On September 4, 1987, the Attorney General certified Initiative Petitions 87-16 and 87-17, and prepared summaries of those petitions. The two petitions were then filed with the Secretary, who provided blank forms for use in obtaining additional signatures of registered voters. Sufficient signatures were obtained on Initiative Petition 87-16 to require its transmission by the Secretary to the Clerk of the House of Representatives. The Secretary transmitted it on January 6, 1988. A sufficient number of signatures was not obtained on Initiative Petition 87-17. Initiative Petition 87-16 was then introduced in the General Court, printed as a bill, and assigned a number in accordance with the usual legislative process. We understand that the Legislature did not enact the bill before the first Wednesday in May, the deadline for legislative action under art. 48, The Initiative, V, § l.6

The Attorney General’s summary of the measure states that “[t]he proposed law would repeal state law requiring that the wages, including payments to health and welfare plans, paid to persons employed in the construction of public works be no less than the wages paid locally under existing collective bargaining agreements and understandings, or by the municipality, for the same kind of work. Under the proposed law, the Commissioner of Labor and Industries would no longer set wage rates for such work or classify jobs.

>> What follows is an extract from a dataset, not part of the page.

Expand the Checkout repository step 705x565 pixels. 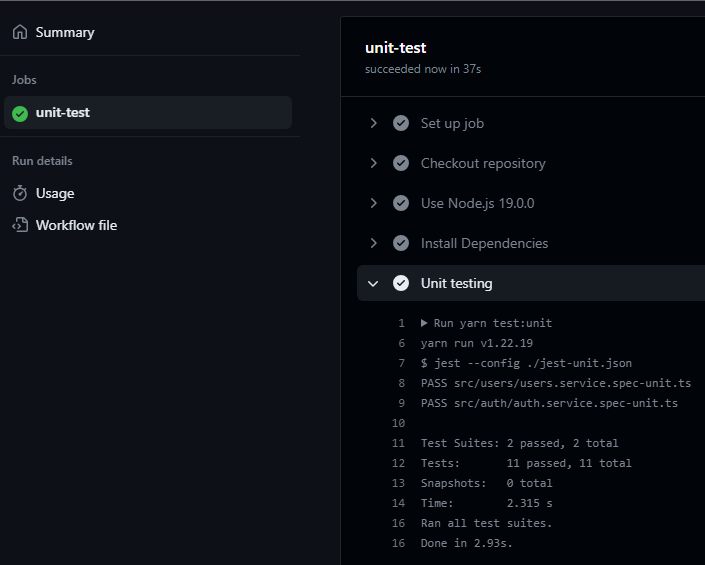(x=373, y=163)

[442]*442“The proposed law would also remove the Commissioner of Labor and Industries’ authority to set the wage rates of employees of contractors who move office furniture and fixtures for the state or a county, city, town or district, and remove the Commissioner’s authority to set the wage rates of operators of vehicles and other equipment engaged in public works.

“The proposed law would not change the way wages are set for laborers employed by the state Department of Public Works and the Metropolitan District Commission.”

The measure would accomplish these changes by repealing certain parts of G. L. c. 149, §§ 26 and 27, and by repealing §§ 27B, 27F, and 27G in their entirety. Also, a part of the measure not mentioned in the Attorney General’s summary would amend c. 149, § 27D, by including a definition for the term “public works” as used in §§ 26 to 27C, inclusive.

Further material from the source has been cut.